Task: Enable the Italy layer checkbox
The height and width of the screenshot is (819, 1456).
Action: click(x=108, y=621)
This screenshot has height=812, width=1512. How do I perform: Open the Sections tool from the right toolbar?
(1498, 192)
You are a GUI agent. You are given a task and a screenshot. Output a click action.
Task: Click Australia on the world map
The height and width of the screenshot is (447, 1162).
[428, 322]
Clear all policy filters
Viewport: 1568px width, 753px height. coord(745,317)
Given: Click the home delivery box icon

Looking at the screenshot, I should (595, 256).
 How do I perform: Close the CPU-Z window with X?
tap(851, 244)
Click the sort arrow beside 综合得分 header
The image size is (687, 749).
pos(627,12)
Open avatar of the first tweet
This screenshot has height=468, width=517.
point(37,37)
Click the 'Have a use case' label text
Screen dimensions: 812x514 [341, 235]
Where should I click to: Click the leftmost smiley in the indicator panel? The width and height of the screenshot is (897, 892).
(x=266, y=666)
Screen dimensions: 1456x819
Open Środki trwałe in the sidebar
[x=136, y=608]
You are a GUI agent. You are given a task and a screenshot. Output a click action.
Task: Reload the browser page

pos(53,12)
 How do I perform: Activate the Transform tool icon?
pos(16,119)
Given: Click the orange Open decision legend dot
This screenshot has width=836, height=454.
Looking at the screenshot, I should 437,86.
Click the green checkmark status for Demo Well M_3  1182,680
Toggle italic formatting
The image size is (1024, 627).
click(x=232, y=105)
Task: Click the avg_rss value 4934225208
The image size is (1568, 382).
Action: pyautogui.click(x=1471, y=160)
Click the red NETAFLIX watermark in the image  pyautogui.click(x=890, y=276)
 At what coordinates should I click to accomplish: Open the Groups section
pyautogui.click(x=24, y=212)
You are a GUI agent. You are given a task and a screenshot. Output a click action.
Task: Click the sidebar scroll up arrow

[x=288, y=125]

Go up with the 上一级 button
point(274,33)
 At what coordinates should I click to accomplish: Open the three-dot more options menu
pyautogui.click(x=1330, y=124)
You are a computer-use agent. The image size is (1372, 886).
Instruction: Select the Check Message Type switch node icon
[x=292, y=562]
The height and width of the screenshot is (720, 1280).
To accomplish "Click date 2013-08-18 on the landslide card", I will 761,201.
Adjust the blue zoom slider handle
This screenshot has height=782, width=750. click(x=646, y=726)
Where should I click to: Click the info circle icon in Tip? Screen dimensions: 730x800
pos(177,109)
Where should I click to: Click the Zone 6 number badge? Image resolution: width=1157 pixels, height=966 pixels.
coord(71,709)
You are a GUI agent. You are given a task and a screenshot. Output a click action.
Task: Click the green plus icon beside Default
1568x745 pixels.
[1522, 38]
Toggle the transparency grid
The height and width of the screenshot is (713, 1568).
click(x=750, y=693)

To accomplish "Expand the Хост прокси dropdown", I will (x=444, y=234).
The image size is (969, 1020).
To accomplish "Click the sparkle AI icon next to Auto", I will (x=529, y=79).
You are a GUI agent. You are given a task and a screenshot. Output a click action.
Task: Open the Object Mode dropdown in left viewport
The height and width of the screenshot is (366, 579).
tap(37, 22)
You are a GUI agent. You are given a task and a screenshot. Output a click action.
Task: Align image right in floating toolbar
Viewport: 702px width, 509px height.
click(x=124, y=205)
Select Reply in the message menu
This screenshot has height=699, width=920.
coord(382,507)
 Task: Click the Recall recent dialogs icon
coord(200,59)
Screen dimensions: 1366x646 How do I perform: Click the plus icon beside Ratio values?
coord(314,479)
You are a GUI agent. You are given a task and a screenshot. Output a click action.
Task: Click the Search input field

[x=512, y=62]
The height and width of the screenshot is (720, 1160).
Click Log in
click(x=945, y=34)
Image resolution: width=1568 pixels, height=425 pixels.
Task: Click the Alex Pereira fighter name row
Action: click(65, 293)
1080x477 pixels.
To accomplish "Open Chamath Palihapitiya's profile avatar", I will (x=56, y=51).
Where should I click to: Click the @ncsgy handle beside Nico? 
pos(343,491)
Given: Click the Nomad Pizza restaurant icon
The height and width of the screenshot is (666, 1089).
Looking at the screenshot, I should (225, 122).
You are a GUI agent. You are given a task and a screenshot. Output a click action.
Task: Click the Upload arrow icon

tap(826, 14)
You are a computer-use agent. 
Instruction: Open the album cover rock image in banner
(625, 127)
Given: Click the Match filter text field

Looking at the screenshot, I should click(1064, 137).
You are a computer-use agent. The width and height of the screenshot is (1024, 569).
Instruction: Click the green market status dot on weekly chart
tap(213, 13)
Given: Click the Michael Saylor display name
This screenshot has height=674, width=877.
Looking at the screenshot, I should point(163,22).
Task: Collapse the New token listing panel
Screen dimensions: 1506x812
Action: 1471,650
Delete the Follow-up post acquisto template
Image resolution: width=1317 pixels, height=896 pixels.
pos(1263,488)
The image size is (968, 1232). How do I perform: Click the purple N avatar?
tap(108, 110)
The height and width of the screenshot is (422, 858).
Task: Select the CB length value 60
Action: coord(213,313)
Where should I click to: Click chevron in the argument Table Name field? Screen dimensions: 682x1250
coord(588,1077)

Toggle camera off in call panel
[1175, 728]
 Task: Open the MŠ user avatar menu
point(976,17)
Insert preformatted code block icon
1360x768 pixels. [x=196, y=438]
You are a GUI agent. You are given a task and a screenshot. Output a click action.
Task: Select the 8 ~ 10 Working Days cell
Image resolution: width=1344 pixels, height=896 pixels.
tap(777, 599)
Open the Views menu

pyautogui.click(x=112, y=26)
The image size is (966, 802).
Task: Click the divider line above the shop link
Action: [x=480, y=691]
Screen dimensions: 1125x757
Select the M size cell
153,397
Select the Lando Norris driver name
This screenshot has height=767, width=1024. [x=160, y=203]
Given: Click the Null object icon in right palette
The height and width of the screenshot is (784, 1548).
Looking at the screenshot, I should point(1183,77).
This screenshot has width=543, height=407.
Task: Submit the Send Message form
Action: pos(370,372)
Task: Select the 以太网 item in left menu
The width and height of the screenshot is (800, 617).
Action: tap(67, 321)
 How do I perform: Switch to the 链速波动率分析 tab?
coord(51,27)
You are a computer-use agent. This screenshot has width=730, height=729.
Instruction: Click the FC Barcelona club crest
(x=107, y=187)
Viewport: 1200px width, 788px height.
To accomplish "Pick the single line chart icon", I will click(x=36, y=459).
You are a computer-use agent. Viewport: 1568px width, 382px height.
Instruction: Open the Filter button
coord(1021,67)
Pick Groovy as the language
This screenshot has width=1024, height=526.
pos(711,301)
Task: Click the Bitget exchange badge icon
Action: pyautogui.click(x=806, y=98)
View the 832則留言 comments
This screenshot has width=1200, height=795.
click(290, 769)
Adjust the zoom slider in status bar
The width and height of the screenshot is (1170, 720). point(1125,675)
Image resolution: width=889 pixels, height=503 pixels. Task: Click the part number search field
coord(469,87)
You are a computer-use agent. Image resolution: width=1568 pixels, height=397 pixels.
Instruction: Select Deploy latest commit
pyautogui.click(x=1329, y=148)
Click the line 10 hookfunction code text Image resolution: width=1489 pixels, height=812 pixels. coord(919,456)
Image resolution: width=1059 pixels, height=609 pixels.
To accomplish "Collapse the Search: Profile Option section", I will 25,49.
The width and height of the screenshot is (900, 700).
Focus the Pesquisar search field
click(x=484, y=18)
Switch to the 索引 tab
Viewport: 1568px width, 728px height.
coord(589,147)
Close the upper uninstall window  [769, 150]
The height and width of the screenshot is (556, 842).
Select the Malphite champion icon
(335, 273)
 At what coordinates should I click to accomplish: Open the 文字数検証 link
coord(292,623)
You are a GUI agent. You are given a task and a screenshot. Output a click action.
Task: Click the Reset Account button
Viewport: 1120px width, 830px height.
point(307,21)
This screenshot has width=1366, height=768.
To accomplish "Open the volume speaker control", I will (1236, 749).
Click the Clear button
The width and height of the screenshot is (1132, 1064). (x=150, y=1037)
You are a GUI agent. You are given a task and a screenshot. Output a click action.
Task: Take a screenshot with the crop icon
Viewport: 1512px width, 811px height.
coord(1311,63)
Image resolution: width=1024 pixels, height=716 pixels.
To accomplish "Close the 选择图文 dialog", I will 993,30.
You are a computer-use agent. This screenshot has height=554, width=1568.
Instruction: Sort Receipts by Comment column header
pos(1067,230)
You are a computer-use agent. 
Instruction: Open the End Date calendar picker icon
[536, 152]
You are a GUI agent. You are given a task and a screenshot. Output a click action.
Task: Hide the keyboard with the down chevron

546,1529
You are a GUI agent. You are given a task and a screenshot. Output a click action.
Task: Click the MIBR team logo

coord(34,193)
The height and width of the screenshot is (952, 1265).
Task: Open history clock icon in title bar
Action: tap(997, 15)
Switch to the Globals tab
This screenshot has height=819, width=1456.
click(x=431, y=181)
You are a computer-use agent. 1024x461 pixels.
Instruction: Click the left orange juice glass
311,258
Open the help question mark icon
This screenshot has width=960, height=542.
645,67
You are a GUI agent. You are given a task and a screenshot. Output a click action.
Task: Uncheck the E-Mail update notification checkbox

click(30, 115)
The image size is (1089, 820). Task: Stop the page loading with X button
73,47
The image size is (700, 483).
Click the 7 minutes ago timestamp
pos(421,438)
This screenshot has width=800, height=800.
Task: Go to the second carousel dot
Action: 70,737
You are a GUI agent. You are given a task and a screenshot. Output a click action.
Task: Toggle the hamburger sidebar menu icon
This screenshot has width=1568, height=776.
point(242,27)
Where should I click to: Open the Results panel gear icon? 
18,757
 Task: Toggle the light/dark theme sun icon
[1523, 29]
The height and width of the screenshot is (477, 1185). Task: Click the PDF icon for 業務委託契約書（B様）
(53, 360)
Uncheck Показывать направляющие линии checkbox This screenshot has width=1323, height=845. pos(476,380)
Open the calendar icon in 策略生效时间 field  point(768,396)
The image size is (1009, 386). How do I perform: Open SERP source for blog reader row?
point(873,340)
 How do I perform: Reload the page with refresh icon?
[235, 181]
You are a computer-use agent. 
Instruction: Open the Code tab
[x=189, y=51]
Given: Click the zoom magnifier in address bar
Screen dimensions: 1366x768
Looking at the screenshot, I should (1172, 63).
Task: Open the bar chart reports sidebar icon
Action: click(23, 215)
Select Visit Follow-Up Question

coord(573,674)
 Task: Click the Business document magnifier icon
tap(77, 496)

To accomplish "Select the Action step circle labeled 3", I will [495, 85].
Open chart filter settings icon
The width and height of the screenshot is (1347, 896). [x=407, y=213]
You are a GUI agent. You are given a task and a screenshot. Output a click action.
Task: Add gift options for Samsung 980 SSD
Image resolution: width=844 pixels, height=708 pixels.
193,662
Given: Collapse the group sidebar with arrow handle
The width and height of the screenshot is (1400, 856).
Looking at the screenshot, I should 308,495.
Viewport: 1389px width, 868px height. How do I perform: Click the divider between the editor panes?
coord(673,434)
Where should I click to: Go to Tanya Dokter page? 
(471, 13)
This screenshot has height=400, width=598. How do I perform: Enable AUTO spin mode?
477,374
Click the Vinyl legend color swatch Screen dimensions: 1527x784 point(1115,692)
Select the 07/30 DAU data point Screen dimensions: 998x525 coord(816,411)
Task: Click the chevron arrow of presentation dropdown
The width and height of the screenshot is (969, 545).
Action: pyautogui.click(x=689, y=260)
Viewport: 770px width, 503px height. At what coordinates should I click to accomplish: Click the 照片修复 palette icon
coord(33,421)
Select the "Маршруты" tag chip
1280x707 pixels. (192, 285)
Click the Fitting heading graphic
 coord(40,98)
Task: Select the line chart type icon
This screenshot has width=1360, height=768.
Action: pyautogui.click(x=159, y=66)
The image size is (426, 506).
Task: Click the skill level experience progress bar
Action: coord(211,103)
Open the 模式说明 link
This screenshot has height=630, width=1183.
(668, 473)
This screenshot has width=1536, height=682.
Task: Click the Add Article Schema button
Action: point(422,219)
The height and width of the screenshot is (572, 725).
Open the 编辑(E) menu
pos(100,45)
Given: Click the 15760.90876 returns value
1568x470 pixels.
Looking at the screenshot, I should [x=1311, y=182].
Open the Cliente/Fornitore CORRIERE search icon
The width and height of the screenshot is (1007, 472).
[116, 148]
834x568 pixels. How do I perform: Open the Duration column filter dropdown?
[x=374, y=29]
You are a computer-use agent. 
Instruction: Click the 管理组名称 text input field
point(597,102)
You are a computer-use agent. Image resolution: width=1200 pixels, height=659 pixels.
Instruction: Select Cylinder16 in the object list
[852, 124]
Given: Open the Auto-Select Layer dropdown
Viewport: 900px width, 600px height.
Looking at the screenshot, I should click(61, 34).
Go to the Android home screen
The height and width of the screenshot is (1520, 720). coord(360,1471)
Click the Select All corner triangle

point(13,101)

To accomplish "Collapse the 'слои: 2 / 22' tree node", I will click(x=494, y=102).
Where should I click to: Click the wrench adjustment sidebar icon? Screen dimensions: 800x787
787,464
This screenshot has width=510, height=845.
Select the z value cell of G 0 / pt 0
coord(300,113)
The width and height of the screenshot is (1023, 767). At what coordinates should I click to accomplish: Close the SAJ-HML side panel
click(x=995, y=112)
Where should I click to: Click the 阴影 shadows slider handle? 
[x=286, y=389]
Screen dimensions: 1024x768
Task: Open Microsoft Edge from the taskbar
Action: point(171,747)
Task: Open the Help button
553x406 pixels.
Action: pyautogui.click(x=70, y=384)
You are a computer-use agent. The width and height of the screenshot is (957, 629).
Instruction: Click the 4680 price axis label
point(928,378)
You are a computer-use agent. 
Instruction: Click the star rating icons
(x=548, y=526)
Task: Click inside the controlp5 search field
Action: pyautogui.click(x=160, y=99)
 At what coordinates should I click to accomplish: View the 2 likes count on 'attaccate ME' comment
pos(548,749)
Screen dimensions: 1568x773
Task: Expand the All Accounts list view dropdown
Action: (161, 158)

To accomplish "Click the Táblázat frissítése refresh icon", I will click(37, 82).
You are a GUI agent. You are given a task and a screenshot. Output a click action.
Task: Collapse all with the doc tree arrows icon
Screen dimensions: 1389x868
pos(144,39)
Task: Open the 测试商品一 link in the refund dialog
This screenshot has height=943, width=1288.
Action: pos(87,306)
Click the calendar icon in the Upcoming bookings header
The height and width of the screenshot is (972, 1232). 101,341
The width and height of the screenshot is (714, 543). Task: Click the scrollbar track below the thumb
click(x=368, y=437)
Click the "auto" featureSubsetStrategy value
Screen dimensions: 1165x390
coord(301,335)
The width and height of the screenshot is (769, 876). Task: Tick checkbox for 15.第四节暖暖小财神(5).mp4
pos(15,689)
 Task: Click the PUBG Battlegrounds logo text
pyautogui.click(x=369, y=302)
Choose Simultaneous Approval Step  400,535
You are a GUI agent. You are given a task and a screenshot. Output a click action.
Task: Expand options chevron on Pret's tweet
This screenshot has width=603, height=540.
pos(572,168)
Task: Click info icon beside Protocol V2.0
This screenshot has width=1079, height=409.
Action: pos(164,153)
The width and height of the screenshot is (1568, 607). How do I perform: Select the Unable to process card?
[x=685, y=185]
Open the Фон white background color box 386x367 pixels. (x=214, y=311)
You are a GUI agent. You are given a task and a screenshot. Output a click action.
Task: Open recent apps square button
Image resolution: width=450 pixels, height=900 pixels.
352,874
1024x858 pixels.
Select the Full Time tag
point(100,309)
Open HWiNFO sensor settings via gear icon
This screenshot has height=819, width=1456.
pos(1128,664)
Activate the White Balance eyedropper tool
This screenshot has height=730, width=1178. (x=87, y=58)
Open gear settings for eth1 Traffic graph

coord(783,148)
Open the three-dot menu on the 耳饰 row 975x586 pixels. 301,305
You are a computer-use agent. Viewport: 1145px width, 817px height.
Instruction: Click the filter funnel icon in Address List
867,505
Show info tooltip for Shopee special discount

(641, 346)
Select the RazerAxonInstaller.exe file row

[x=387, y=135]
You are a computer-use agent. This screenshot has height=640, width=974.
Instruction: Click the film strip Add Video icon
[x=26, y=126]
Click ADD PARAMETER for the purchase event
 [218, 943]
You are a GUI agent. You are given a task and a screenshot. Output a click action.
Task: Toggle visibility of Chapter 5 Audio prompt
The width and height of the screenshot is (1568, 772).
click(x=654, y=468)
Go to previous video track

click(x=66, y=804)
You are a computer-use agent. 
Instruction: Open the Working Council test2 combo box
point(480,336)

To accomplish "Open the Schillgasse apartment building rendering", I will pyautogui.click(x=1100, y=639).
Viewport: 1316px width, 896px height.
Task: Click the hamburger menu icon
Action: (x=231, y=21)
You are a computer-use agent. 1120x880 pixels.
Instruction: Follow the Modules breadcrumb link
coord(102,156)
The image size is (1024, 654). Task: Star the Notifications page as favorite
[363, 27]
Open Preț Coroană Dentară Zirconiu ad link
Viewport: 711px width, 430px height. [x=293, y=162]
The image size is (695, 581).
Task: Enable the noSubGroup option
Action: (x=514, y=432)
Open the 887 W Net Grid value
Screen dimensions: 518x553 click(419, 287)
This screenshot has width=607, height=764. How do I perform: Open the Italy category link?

..........

Copy the records verbatim, from the beginning up to and including the line containing "tap(851, 244)".

Task: Enable the Italy layer checkbox
The height and width of the screenshot is (819, 1456).
Action: click(x=108, y=621)
This screenshot has height=812, width=1512. How do I perform: Open the Sections tool from the right toolbar?
(1498, 192)
You are a GUI agent. You are given a task and a screenshot. Output a click action.
Task: Click Australia on the world map
The height and width of the screenshot is (447, 1162).
[428, 322]
Clear all policy filters
Viewport: 1568px width, 753px height. coord(745,317)
Given: Click the home delivery box icon

Looking at the screenshot, I should (595, 256).
 How do I perform: Close the CPU-Z window with X?
tap(851, 244)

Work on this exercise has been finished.